| Information shown |

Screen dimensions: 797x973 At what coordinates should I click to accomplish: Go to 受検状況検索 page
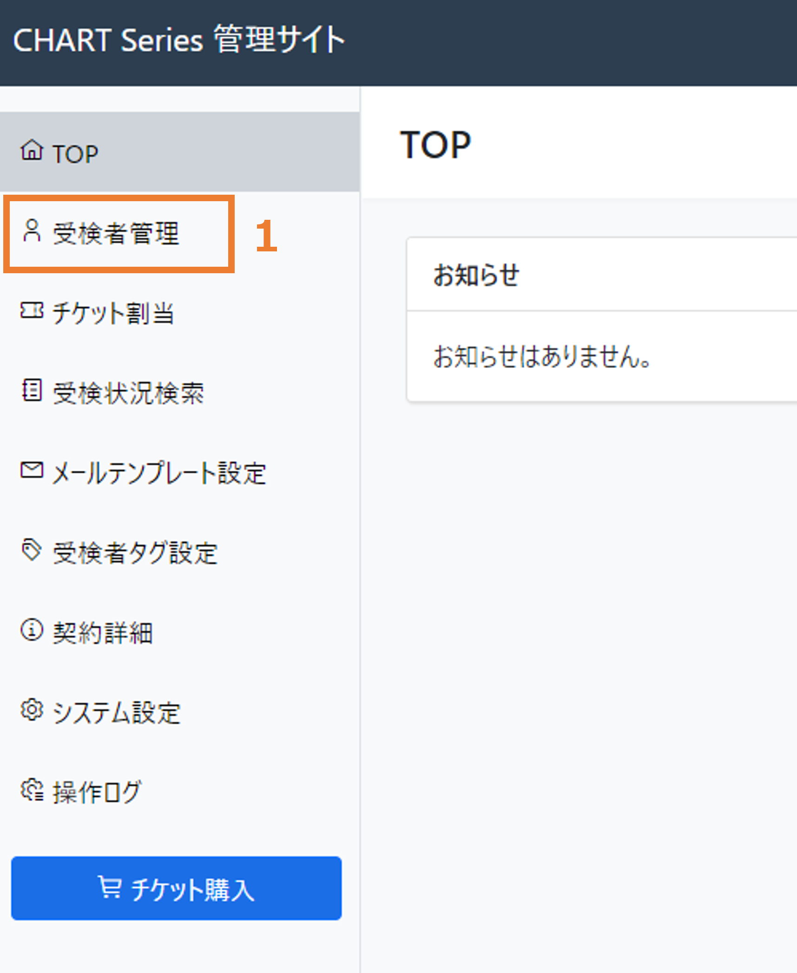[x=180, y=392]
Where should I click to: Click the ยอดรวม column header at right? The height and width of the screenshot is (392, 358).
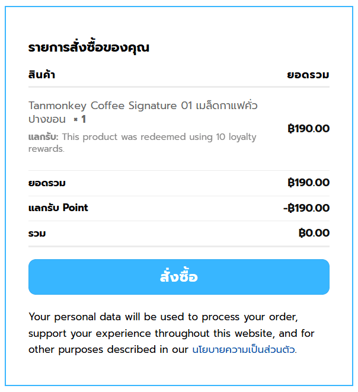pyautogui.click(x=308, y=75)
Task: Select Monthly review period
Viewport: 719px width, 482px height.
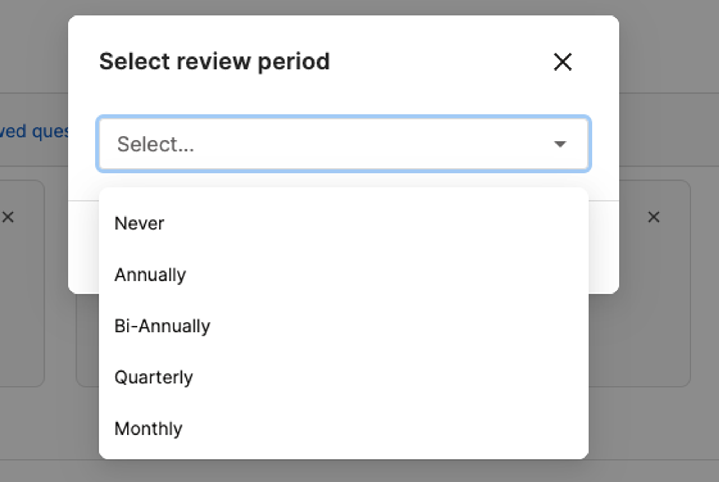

| Your assignment |
Reproduce the complete set of records verbatim and omit the pictures.

| Expected answer |
Screen dimensions: 797x973 At what coordinates should I click to accomplish: Go to 受検状況検索 page
[x=180, y=392]
Where should I click to: Click the ยอดรวม column header at right? The height and width of the screenshot is (392, 358).
pyautogui.click(x=308, y=75)
Task: Select Monthly review period
Viewport: 719px width, 482px height.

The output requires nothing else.